'''
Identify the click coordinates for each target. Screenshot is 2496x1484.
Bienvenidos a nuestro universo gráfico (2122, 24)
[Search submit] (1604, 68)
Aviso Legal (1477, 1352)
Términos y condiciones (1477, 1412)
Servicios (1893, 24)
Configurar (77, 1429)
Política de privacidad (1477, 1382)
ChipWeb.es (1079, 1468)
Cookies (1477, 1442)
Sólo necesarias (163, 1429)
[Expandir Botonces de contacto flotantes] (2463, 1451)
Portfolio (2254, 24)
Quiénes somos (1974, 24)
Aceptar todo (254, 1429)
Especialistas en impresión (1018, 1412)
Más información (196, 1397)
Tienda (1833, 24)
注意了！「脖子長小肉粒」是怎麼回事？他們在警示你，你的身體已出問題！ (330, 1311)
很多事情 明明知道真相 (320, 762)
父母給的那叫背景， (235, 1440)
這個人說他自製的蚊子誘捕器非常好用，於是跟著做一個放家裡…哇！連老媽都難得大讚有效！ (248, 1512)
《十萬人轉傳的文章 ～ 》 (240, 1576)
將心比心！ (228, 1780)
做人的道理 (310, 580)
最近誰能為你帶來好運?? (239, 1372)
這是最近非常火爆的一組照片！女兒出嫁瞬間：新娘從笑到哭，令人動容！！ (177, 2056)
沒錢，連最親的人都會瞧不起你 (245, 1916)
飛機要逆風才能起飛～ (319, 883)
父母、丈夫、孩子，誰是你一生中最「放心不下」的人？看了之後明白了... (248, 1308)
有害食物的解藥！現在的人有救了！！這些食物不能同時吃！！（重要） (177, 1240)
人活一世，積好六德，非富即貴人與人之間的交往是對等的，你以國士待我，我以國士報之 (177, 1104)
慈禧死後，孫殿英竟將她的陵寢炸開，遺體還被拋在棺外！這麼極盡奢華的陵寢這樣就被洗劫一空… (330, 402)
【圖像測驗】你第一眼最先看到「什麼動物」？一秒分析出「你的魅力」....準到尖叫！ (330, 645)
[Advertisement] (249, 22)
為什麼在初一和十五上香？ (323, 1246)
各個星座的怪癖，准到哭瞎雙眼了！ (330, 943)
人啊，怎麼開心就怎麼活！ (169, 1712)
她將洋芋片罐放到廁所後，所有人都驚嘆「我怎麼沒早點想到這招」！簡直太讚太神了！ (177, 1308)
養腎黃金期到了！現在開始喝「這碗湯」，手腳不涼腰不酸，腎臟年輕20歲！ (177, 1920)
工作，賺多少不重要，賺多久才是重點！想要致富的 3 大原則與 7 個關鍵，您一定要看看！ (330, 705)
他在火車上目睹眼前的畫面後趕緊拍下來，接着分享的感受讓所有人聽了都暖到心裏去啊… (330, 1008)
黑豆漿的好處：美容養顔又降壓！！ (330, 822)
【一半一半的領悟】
'''
Which lines above run from the one containing "Configurar (77, 1429)" down to the one containing "做人的道理 (310, 580)"? Repeat exactly those, both ends included, and nothing else.

[Written response]:
Configurar (77, 1429)
Política de privacidad (1477, 1382)
ChipWeb.es (1079, 1468)
Cookies (1477, 1442)
Sólo necesarias (163, 1429)
[Expandir Botonces de contacto flotantes] (2463, 1451)
Portfolio (2254, 24)
Quiénes somos (1974, 24)
Aceptar todo (254, 1429)
Especialistas en impresión (1018, 1412)
Más información (196, 1397)
Tienda (1833, 24)
注意了！「脖子長小肉粒」是怎麼回事？他們在警示你，你的身體已出問題！ (330, 1311)
很多事情 明明知道真相 (320, 762)
父母給的那叫背景， (235, 1440)
這個人說他自製的蚊子誘捕器非常好用，於是跟著做一個放家裡…哇！連老媽都難得大讚有效！ (248, 1512)
《十萬人轉傳的文章 ～ 》 (240, 1576)
將心比心！ (228, 1780)
做人的道理 (310, 580)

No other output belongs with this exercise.